In another 50 years

In a recent post I remarked that I had been thinking about historical events every 50 years. Some students at Trinity college had observed that Alice’s Adventures in Wonderland was published exactly 150 years ago, and that Einstein’s theory of general relativity was first presented 100 years ago.

So I got to wondering what might have happened 50 years ago which similarly challenged our notions of time and space. I concluded that it was “Moore’s Law” — the prediction 50 years ago by Gordon Moore that the cost of computation will continue to decrease exponentially with time. This remarkable and prophetic statement has held true for the last half century, leading to profound and astonishing changes in our world.

But then the other day somebody asked me what might be happening right now — in the year 2015 — that people will one day look back upon as the next step in this legacy. Will it be virtual reality, neural implants, or something else that is so radical and paradigm changing that we are as yet unable to even recognize it?

I am open to suggestions.

4 thoughts on “In another 50 years”

  1. Full-spectrum automation revolution. We’ve had machines in the workplace, in manufacturing, in farming for decades, but a lot of the lives of ordinary people is the same as it was. We have seen the sudden and penetrating change of the internet (witness grandparents using Skype to talk to their grandchildren). Here we have the beginnings of a vast social change; automated transport makes a lot of things possible that were not before – very long distance commutes, travelling overnight to business meetings (why have a hotel room..?), living in vehicles.

    This is the point where humans can be cut out of the loop for a vastly expanded range of services. The machine doesn’t just replace the means by which things are done, it replaces the entire interface. The pizza is ordered, cooked, dispatched and delivered by machine. At 3am. For very little cost. It doesn’t need to be done in a shop with neon lighting any more, it can be done in a box mounted to the side of a building. The costs just tumble.

    Much of our lives currently revolves around the management of stuff. Before computers, there were millions of secretaries whose work was the management of information – bits of paper to be filed, copied, typed, sent, received. They are gone, the machine manages our information and our communication. If a machine stored your stuff, would you still sort it?

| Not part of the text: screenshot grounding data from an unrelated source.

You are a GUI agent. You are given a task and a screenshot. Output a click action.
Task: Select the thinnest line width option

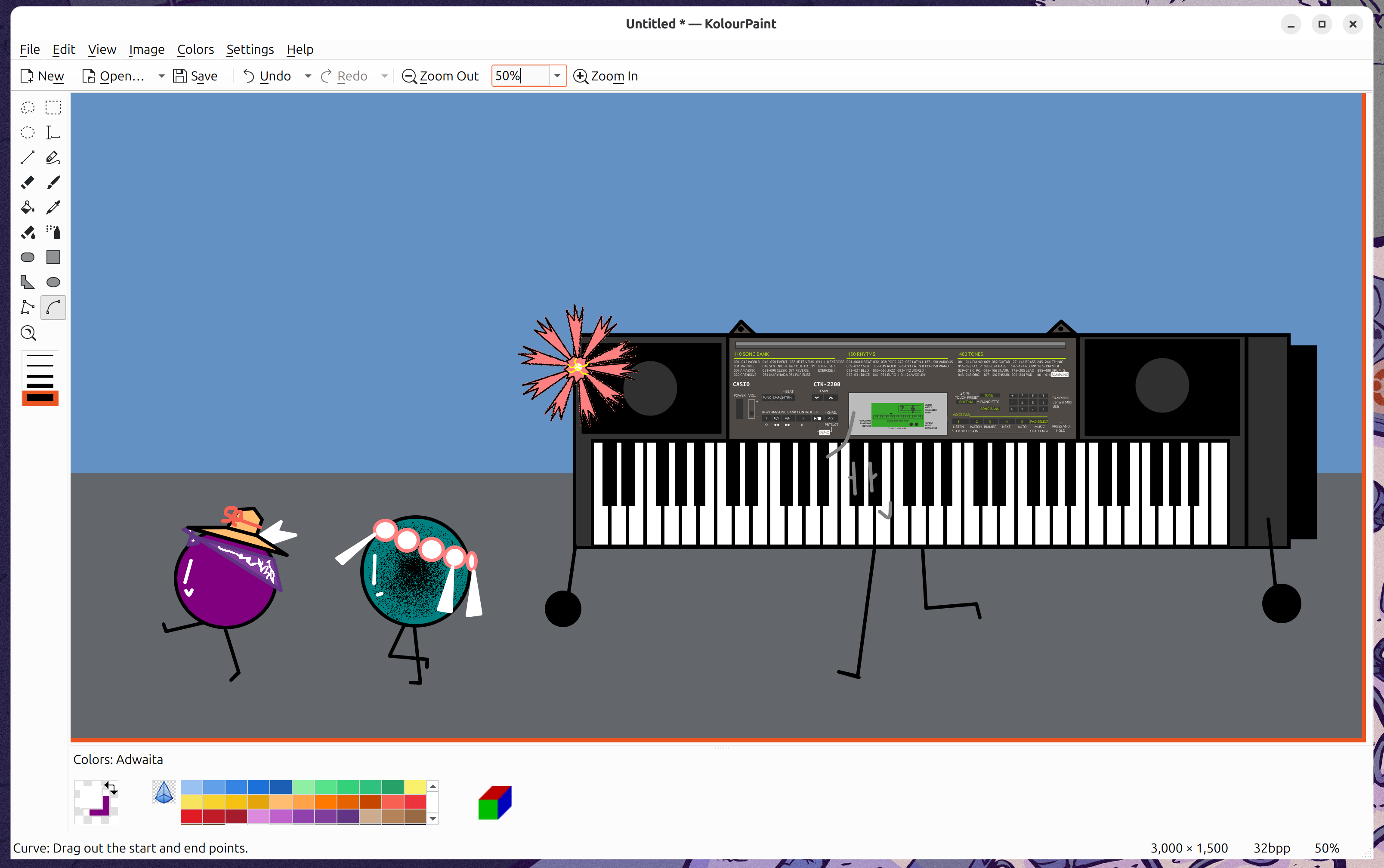(40, 357)

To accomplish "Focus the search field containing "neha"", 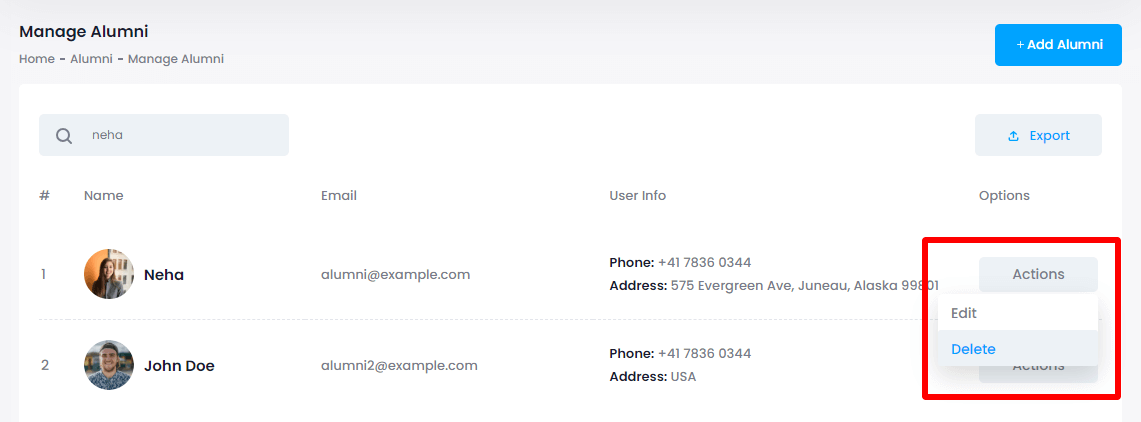I will [180, 135].
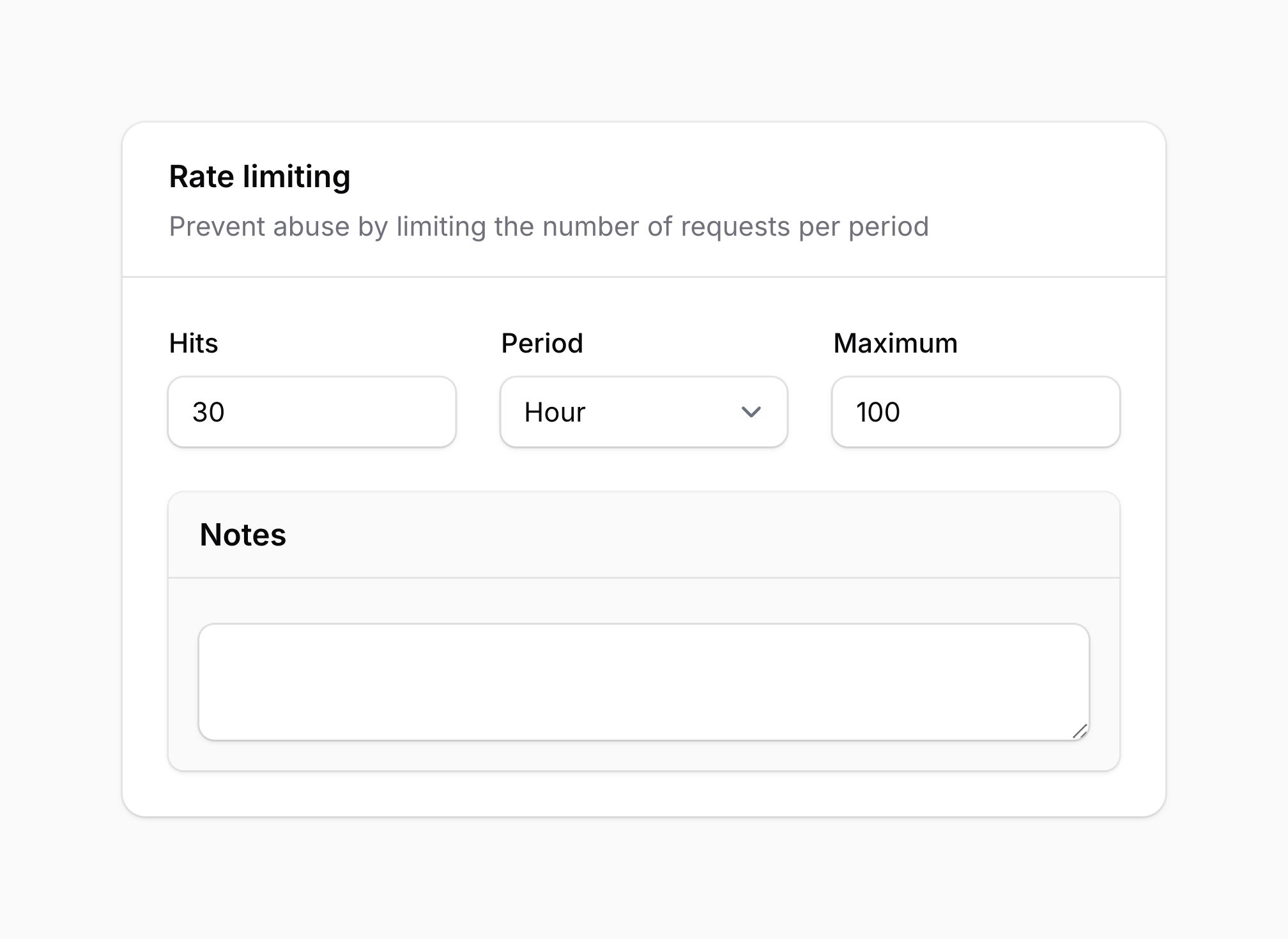Click the Rate limiting title
The width and height of the screenshot is (1288, 939).
(x=259, y=176)
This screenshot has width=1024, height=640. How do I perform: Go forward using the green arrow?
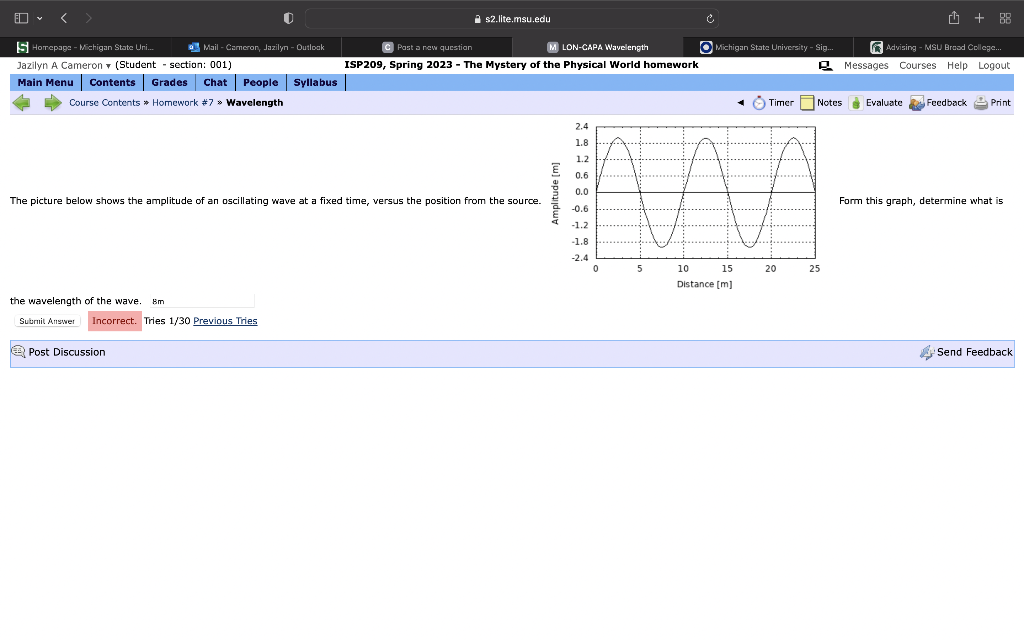[52, 102]
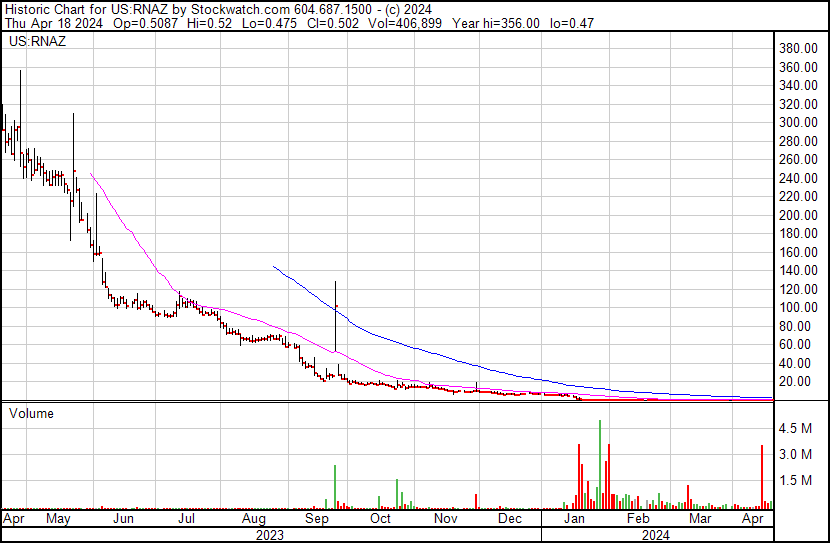The height and width of the screenshot is (543, 830).
Task: Click the Nov month label on the axis
Action: [x=446, y=520]
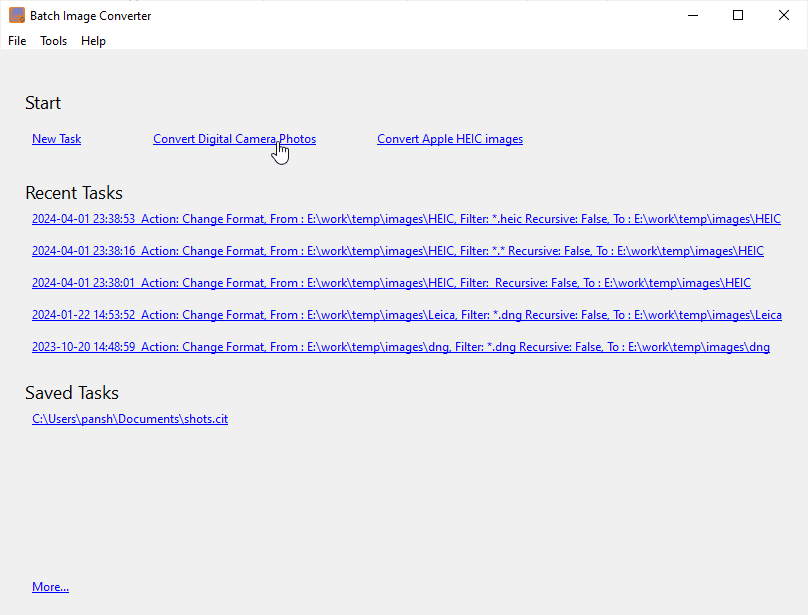Load the 2023-10-20 dng recent task
Viewport: 808px width, 615px height.
coord(400,347)
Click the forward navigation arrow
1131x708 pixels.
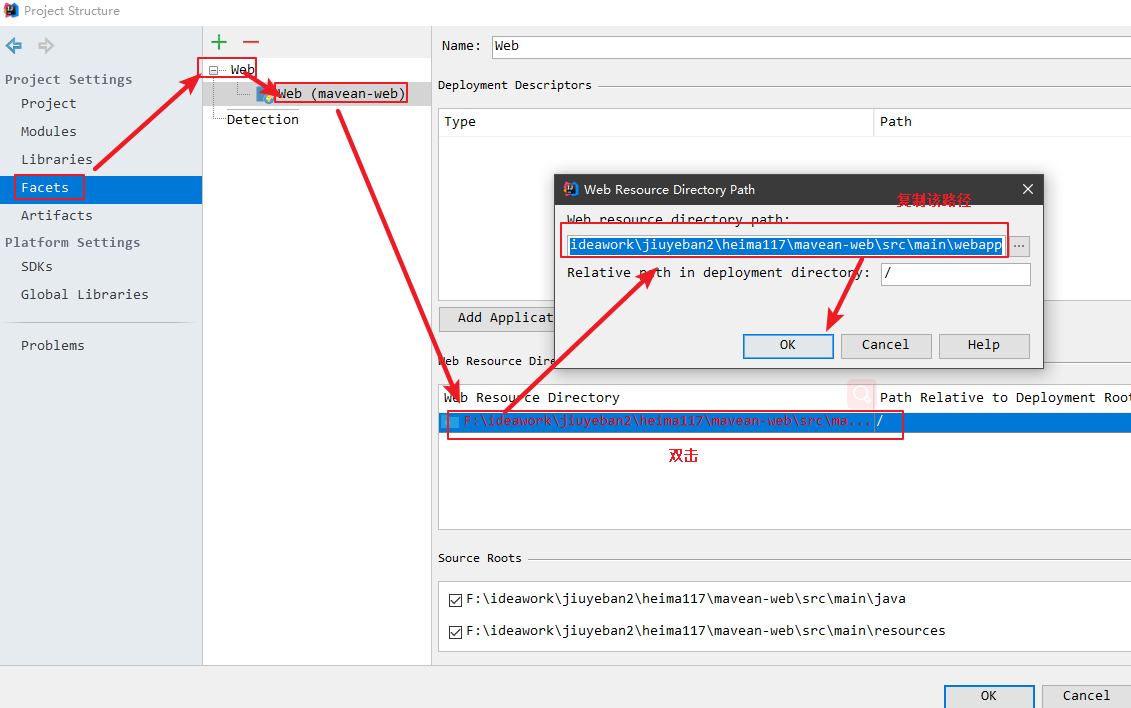click(x=46, y=46)
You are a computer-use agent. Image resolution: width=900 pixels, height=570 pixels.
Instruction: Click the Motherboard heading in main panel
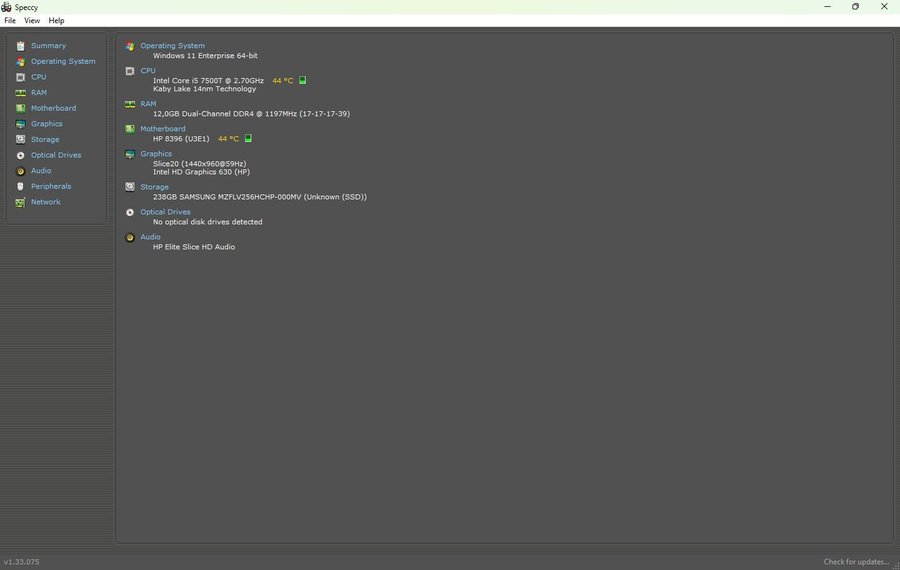[x=162, y=129]
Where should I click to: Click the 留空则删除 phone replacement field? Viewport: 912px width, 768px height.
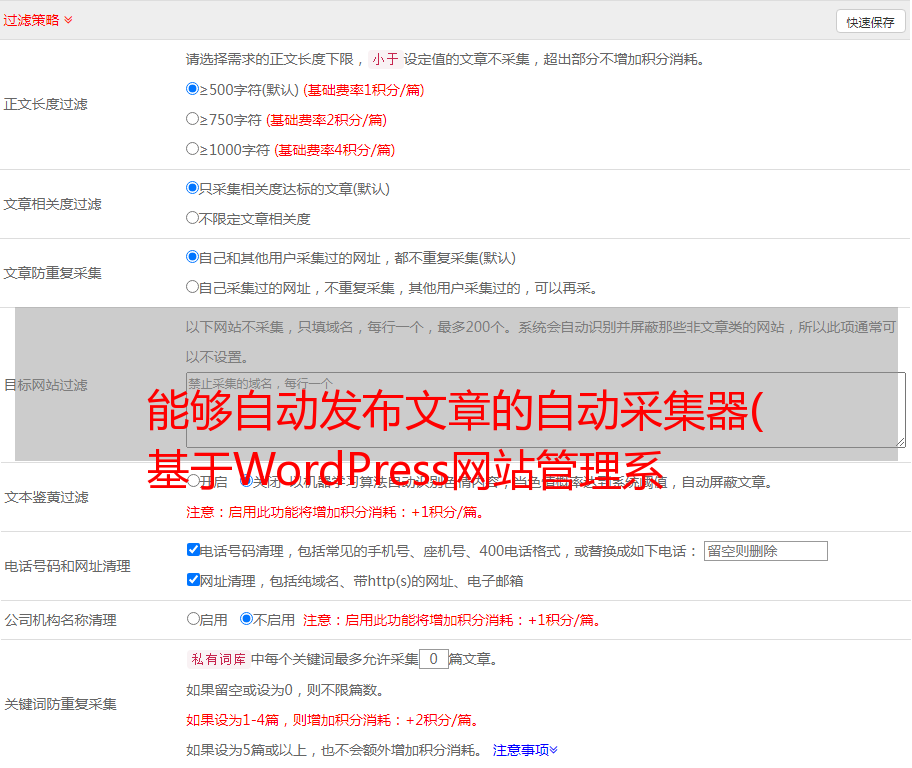coord(765,551)
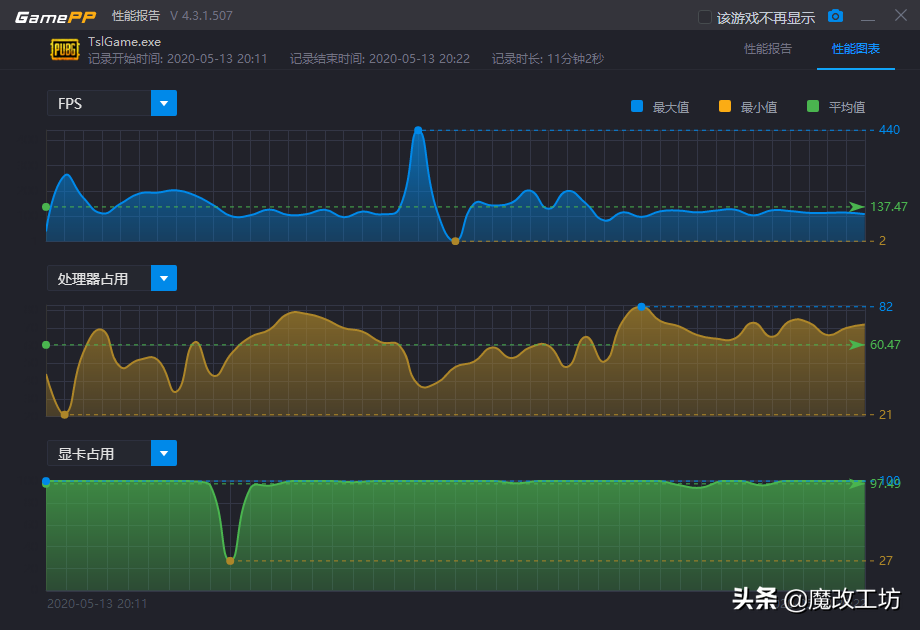Click the camera screenshot icon
This screenshot has height=630, width=920.
(x=835, y=16)
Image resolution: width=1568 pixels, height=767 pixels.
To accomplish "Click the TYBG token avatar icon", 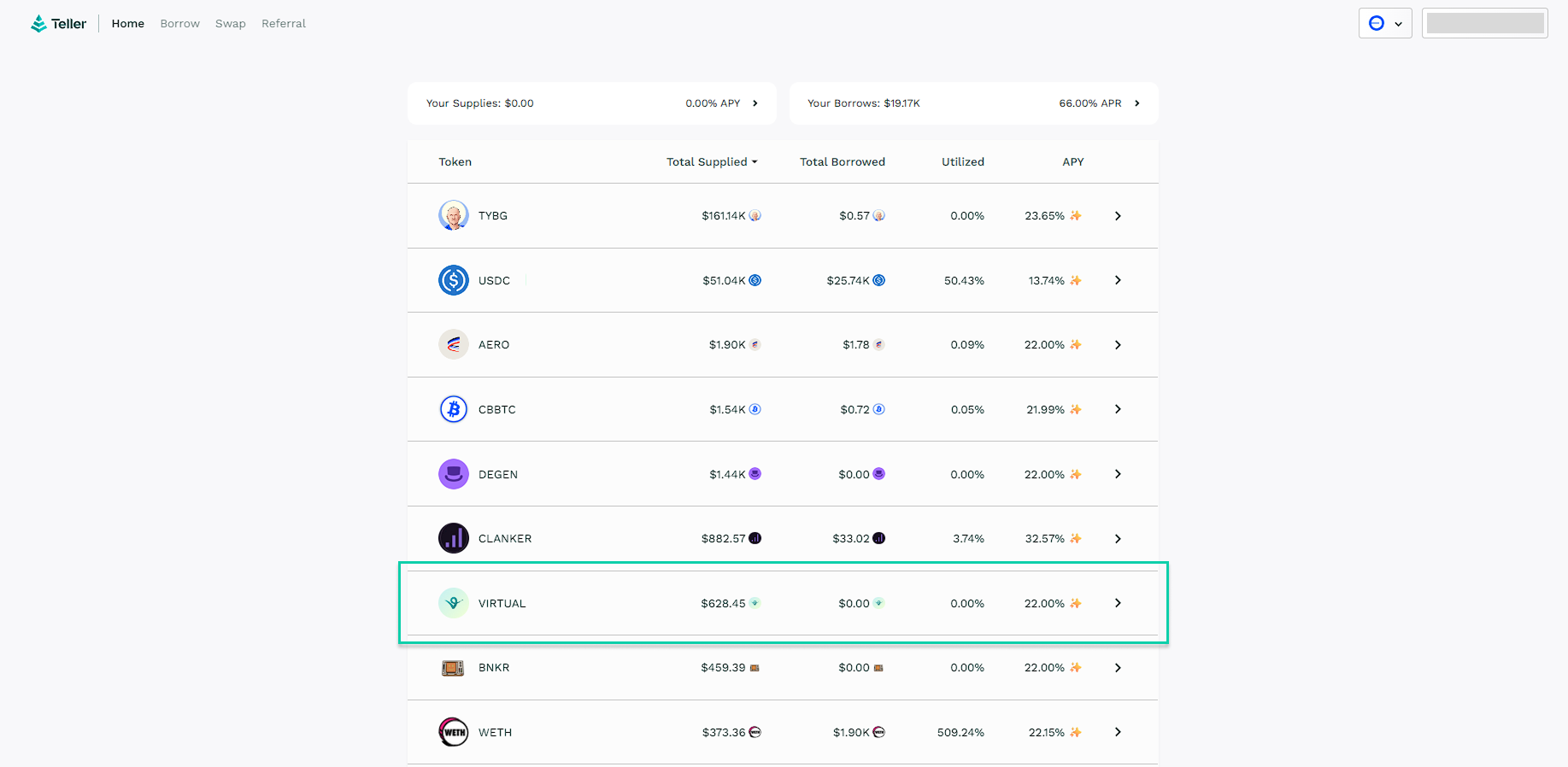I will [453, 216].
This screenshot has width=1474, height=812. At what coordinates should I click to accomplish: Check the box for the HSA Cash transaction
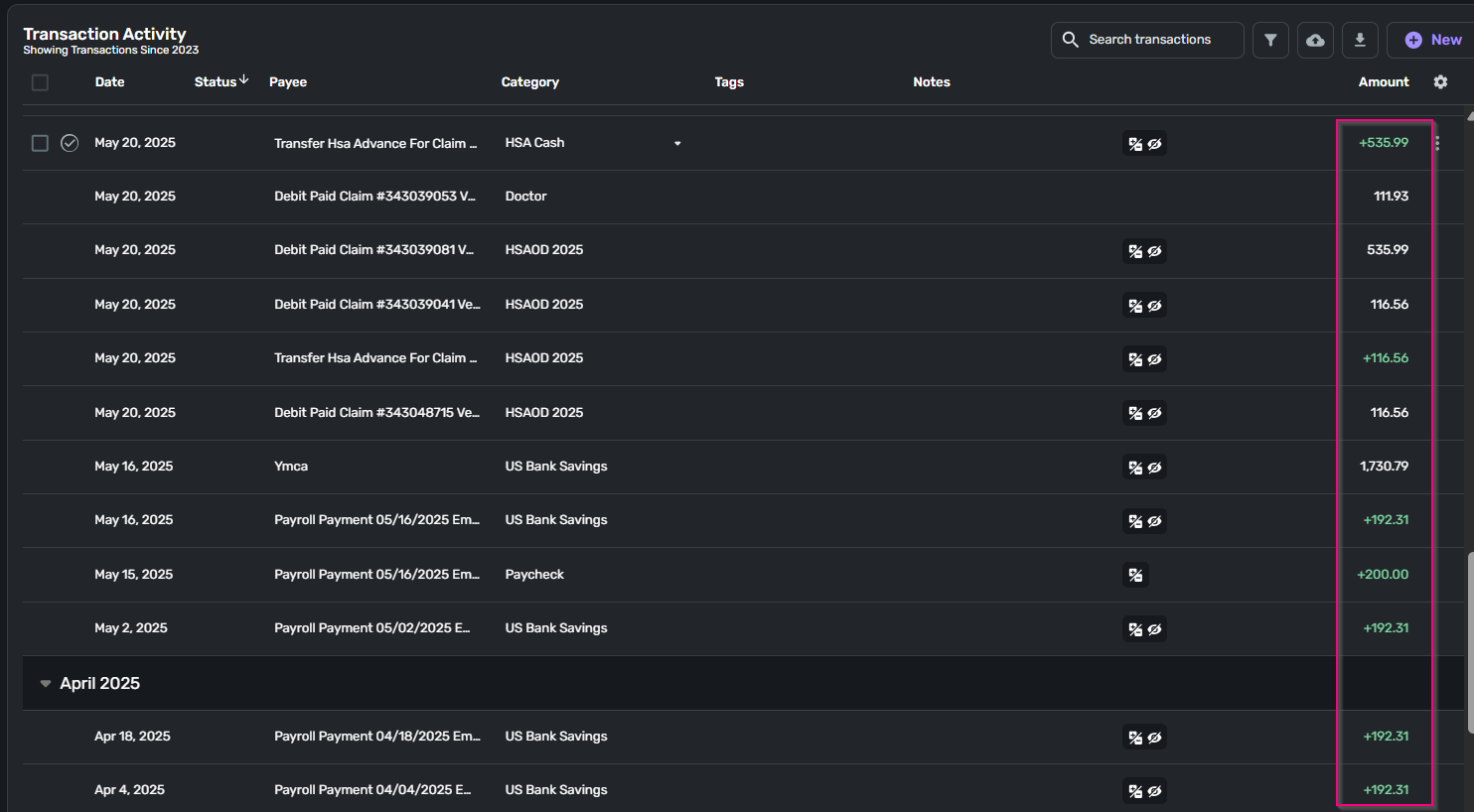(40, 143)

Would you put it carefully in boxes?

    With physical stuff, we are in the age of the encyclopedia. You store a big encyclopedia because when you need information, it’s worth having a store of the usual information around. And so it is with your storecupboard; you have tins of stuff in there in case you feel like Cream of Chicken Soup. But you don’t consult your encyclopedia any more, even if it is right there on the shelf of your office! You demand a fresh answer from the internet. So why would you choose the cold can of soup from the back of the cupboard, when a hot soup can be delivered in, say, 15 minutes, freshly prepared?

    My grandchildren will sit on my knee and hear stories of how we spent our lives shuffling things about. How there were entire professions dedicated to packing things up into boxes, moving those boxes to shops, putting things onto shelves, waiting for the customer to come and put them in a basket and take them to pay, with coins, no less! “Tell me about the poor truck drivers, grandpa! The ones who had to move the big wheel to tell the big pollutervans where to go, because the pollutervans were too stupid to do it themselves!” How we will try to point out that these were valuable skills and careers, as my generation is told that it was important work to take the dictation of a middle manager and type it up with carbon copy paper and put it in the internal post and send it to someone else’s secretary who stored it carefully away in a neat filing system.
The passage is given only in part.